Jeżeli chodzi o te pierwsze, to zaliczamy do nich ważne wydarzenia życiowe, które mogą, choć nie muszą, wpływać na naszą skuteczność w pracy. To m.in.: utrata bliskiej osoby, poważna choroba, problemy w związku lub z dzieckiem, ale również narodziny dziecka czy nagłe polepszenie sytuacji materialnej. Jeżeli w wyniku jakiegoś ważnego wydarzenia życiowego tracimy motywację do działania – zwłaszcza jeżeli to wydarzenie wiąże się z silnym stresem czy traumą – najlepiej skorzystać z pomocy specjalisty: terapeuty, psychologa, a nawet psychiatry.

Typowo zawodowe źródła kryzysu to m.in.: przepracowanie, rozleniwienie, konflikt z przełożonym, podwładnym, grupą czy zespołem, a także – i to obecnie najczęstsza z przyczyn – długotrwały brak oczekiwanych rezultatów w zawodowej roli.

Obecnie najczęstszą przyczyną kryzysów odpowiedzialności agentów nieruchomości są konsekwencje wynikające z braku właściwej i odpowiednio wczesnej reakcji na zachowania rynku: załamania struktury popytu na rynku nieruchomości, a co za tym idzie – mniejszej liczby zapytań, która przekłada się na mniejszą liczbę prezentacji, co oznacza mniej transakcji.

Od wczesnej jesieni 2021 roku w swoich publikacjach i wystąpieniach komunikowałem wielokrotnie, że kończy się „czas podawania” i o wynikających z tego możliwych konsekwencjach. Wskazywałem również środki, jakie opłaca się wcześniej podjąć, aby zminimalizować możliwe przykre skutki zbliżającej się rynkowej zmiany.

Agencje prowadzone przez odpowiedzialnych szefów oraz agenci, którzy szybciej zaakceptowali rzeczywistość i wdrożyli opłacalne zmiany, mają obecnie w tym wymagającym czasie dobrze lub co najmniej znośnie. Inni zmagają się z rzeczywistością, naprędce dokonując korekt, a jeszcze inni – i to dla nich jest głównie ta publikacja – stopniowo odcinani od zapytań, prezentacji i transakcji, niestety utknęli w miejscu. To zdarza się najlepszym. Problem w tym, że w wielu przypadkach brak perspektywy poprawy sytuacji wraz z silnym stresem finansowym zaowocował potężnym spadkiem motywacji, co leży u podstawy k.o., i tym samym zasadniczym spadkiem zawodowej aktywności.
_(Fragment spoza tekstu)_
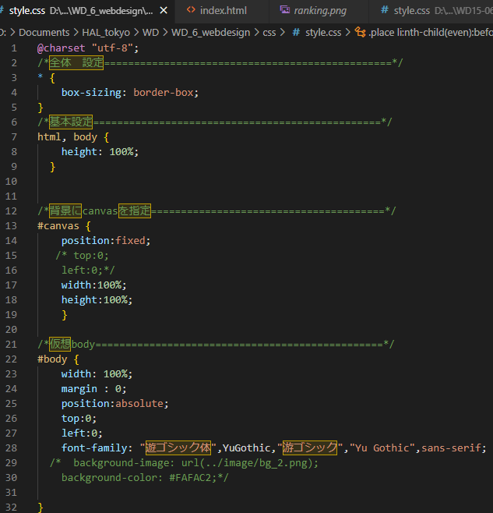Expand the css folder breadcrumb
This screenshot has height=513, width=493.
point(269,33)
Są jeszcze ci, którzy działają, ale efekty tych działań są dla nich mocno zniechęcające, ryzykują więc rychłym wejściem w kryzys odpowiedzialności –ile można robić to samo bez spodziewanych efektów?
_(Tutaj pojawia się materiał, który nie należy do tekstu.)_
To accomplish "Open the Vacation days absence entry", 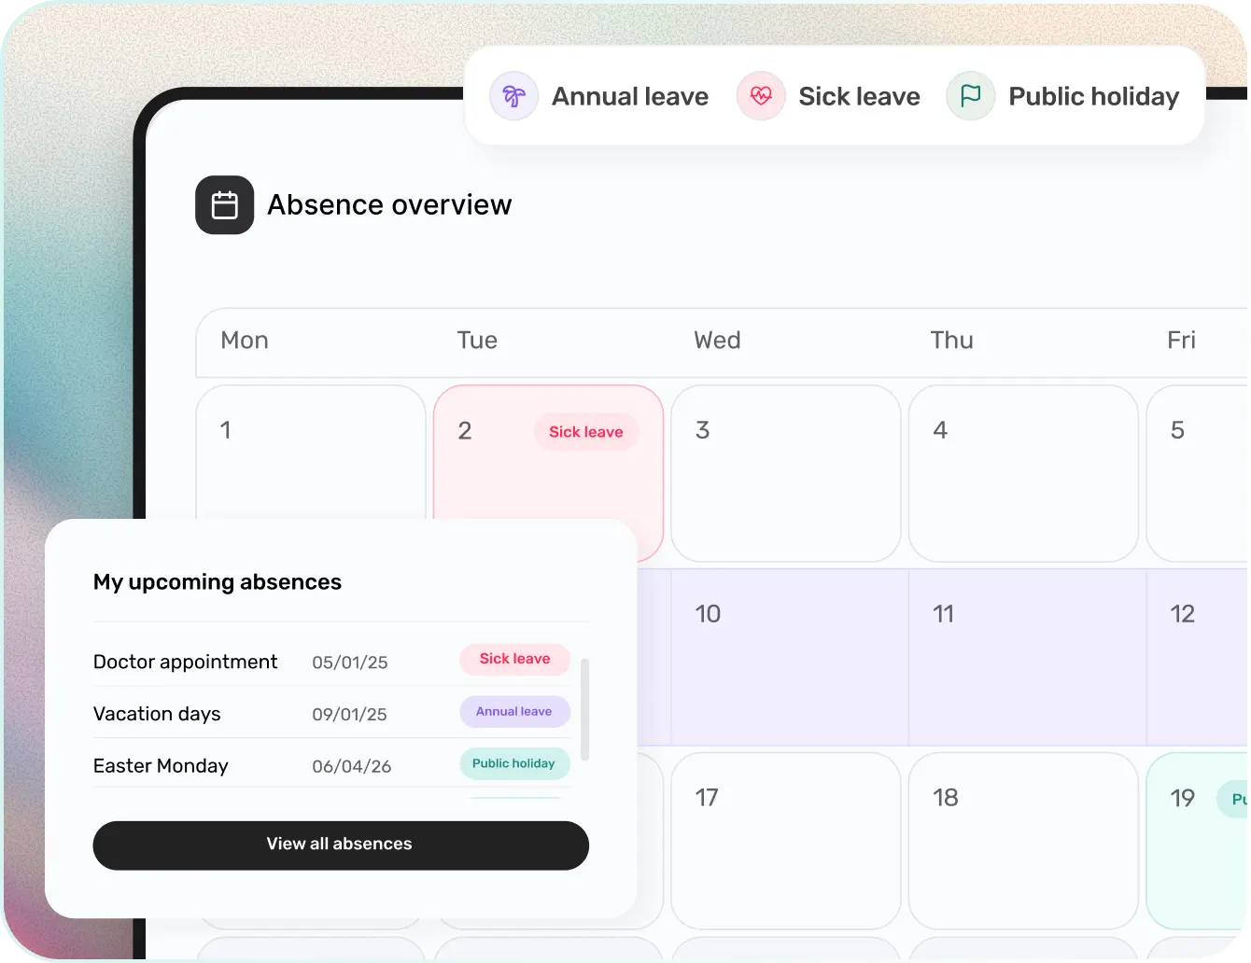I will 157,714.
Czym jest kryzys odpowiedzialności?

Zacznijmy od tego, że większości ludzi będących w kryzysie odpowiedzialności trudno znieść samą nazwę tego zjawiska –nie lubimy myśleć o sobie, że jesteśmy nieodpowiedzialni, pomijając już fakt, że samo przyznanie się przed samym sobą, że jest się w kryzysie, bywa często trudne… a zaczyna się jak zwykle, niewinnie…

oprac. Dawid Marecki

Żeby mi się tak chciało, jak mi się nie chce. Z pewnością każdemu zdarza się czasami trochę słabszy dzień. Po prostu nie chce się iść do pracy. Odczuwamy spadek motywacji do działania – to najzupełniej normalne.

Dlaczego świat jest pełen idiotów… Bez wątpienia potrafimy przywołać w pamięci przynajmniej jedną sytuację, kiedy nie osiągnąwszy jakiegoś celu (umówienie spotkania, podpisanie umowy, finalizacja planowanej transakcji), daliśmy upust swojej frustracji w postaci narzekania na klientów – to również normalne.

No co zrobisz, jak nic nie zrobisz – to nie moja wina, że… Czy czasami w takich sytuacjach zdarza się, że uciekamy w wymówki? No pewnie… normalne.

Tak zwane spadki mocy są tak samo naturalne jak i zwyżki. Wszystko jest OK, jeżeli taki stan trwa dzień lub dwa. Życie. Czasami nasz organizm sam domaga się odpoczynku i wysyła nam sygnały – zdrowy człowiek średnio raz w roku notuje spadek mocy – to jeszcze nie kryzys odpowiedzialności, nazywamy to po prostu urlopem.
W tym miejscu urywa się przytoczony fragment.